EDUCATION.
The New Education in Europe. By F. W. Roman, Ph.D. (Routledge. 12s. 6d.) It has been Dr. Roman's task during the last four years to investigate thoroughly the schools and educational methods of Great Britain, France and Germany. He has been forced to the conclusion that "the Governments are everywhere taking away, by stealth, with the left hand what had been given, in broad daylight, with the right." By succinct analysis he surveys the trend of educational philosophy in each country up to the outbreak of the War. He recalls the promises made, during the War, in the name of education. He reviews the unfulfilment of those promises. In England —in the fate of the Fisher Act, in the continued predominance of the influence of the Public Schools and in the indifference of democracy towards its own education—he is cOmpelled to record a certain retrogression.

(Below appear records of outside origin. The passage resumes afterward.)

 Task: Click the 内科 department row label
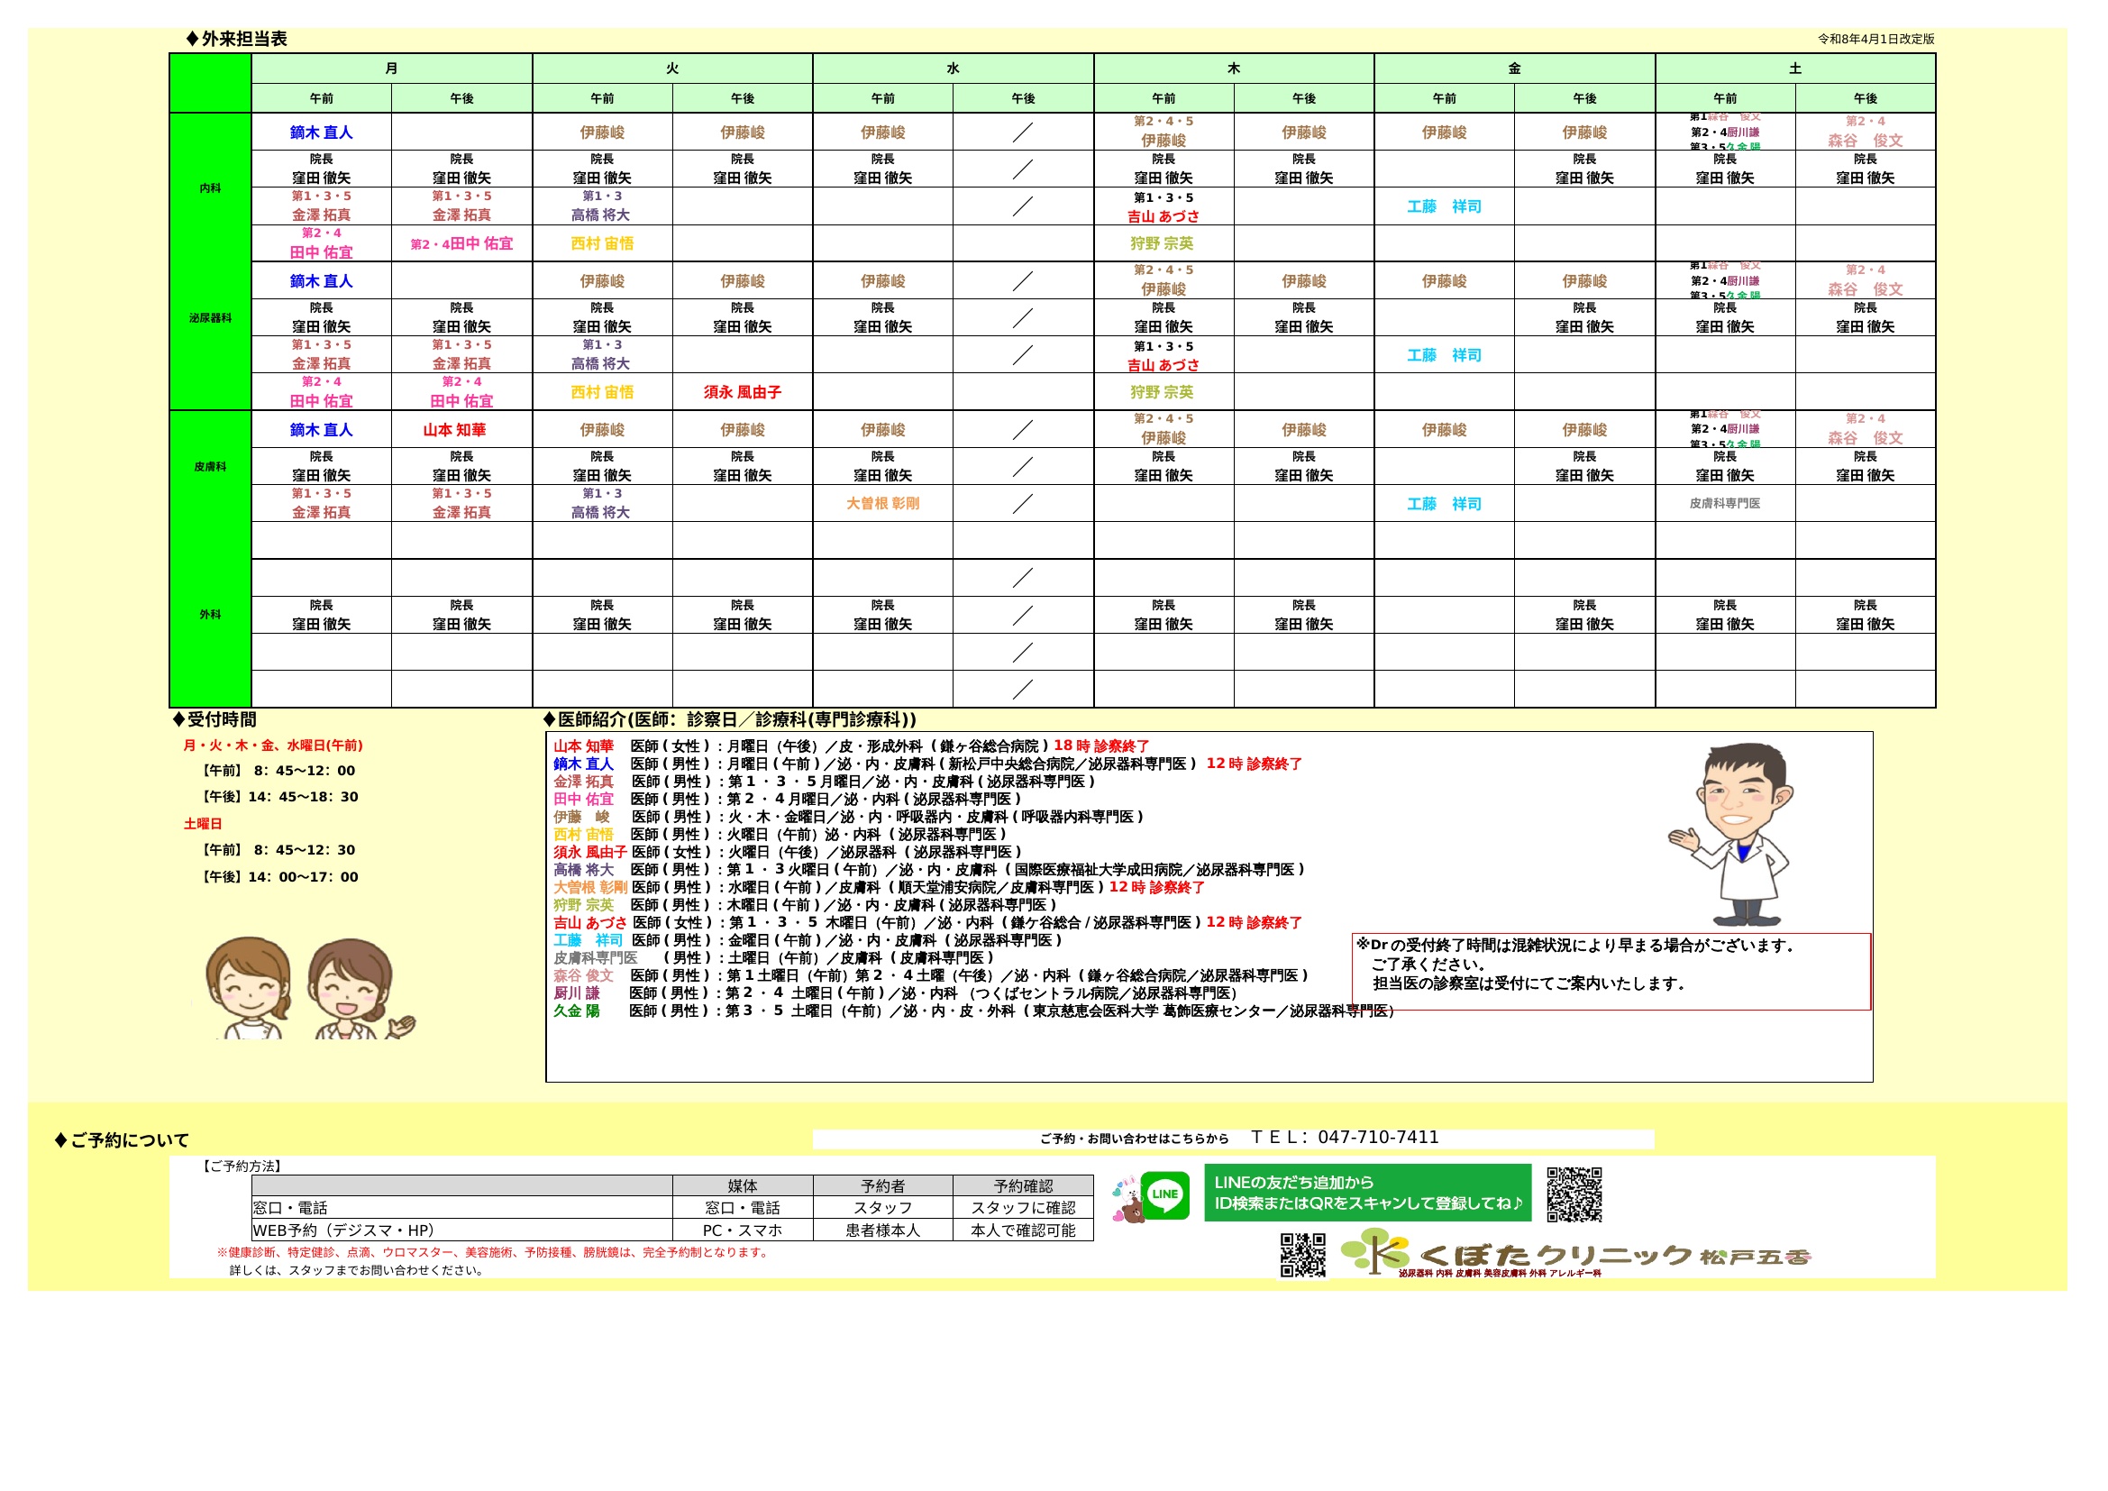pyautogui.click(x=210, y=188)
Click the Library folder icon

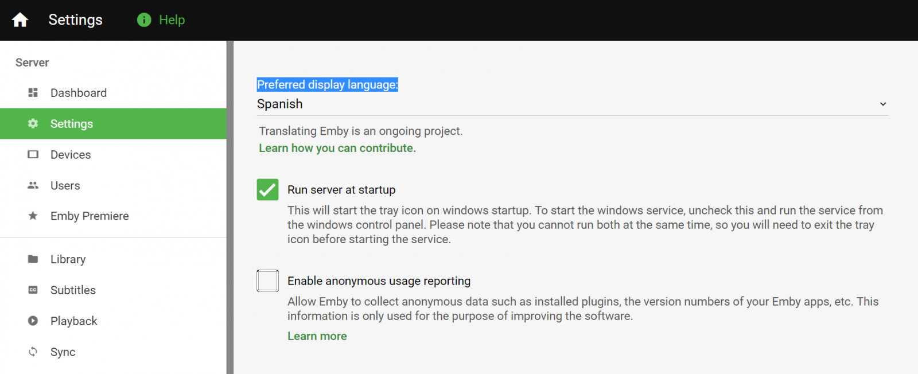coord(33,259)
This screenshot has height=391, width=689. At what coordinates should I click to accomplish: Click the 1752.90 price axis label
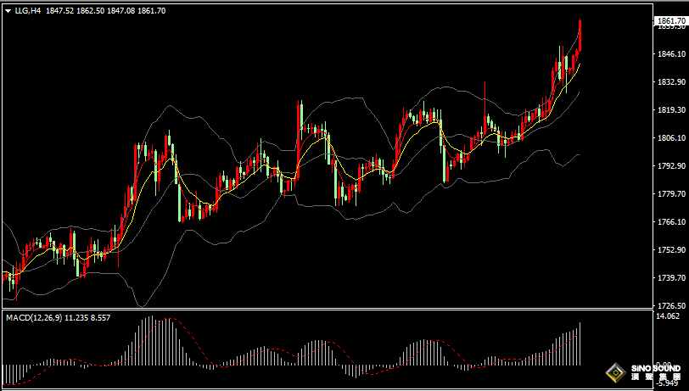670,250
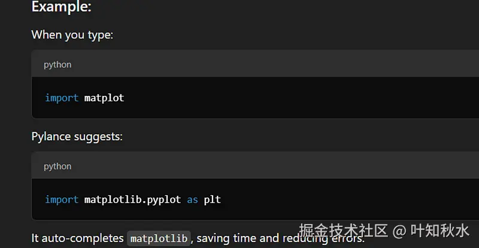Image resolution: width=479 pixels, height=248 pixels.
Task: Click the word "type:" in the intro line
Action: click(x=100, y=35)
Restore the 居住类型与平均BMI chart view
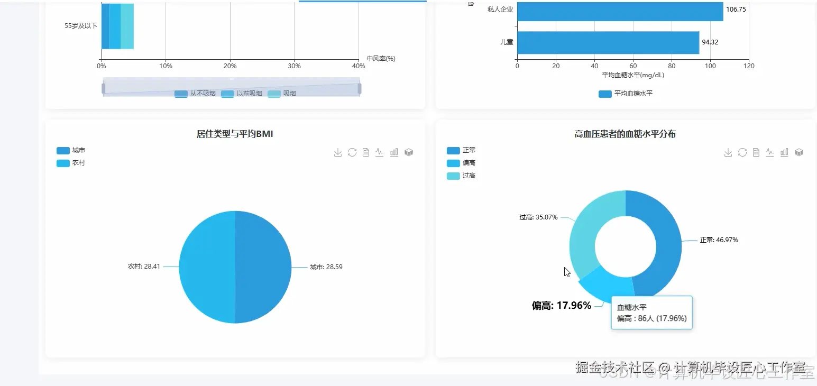 tap(352, 152)
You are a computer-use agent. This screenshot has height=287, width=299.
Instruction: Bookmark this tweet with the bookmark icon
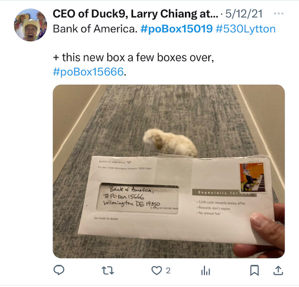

In France he sees little that is inspiring (unless it be the substitution of moral instruction on humanitarian lines for the old lessons on religion) and attributes this to the fact that the Lyeee still affords "a cheek in the path of real democratic life and government." In Germany alone, despite the compromises which have followed the drastic educational changes arising out of the 1918 Revolution, he sees real progress being made. We cannot help thinking that, in the case of England at least, Dr. Roman is a little previous in his pessimism. He himself provides a clue to the true position when he says : "In other
countries the school-system has been made, in England it has grown." And the growth, if less apparent than in the
many educational innovations that he records of Germany, is not, perhaps, the less hardy. His pessimism, however, does not prevent Dr. Roman's book from being a valuable contribution to the critical literature of education.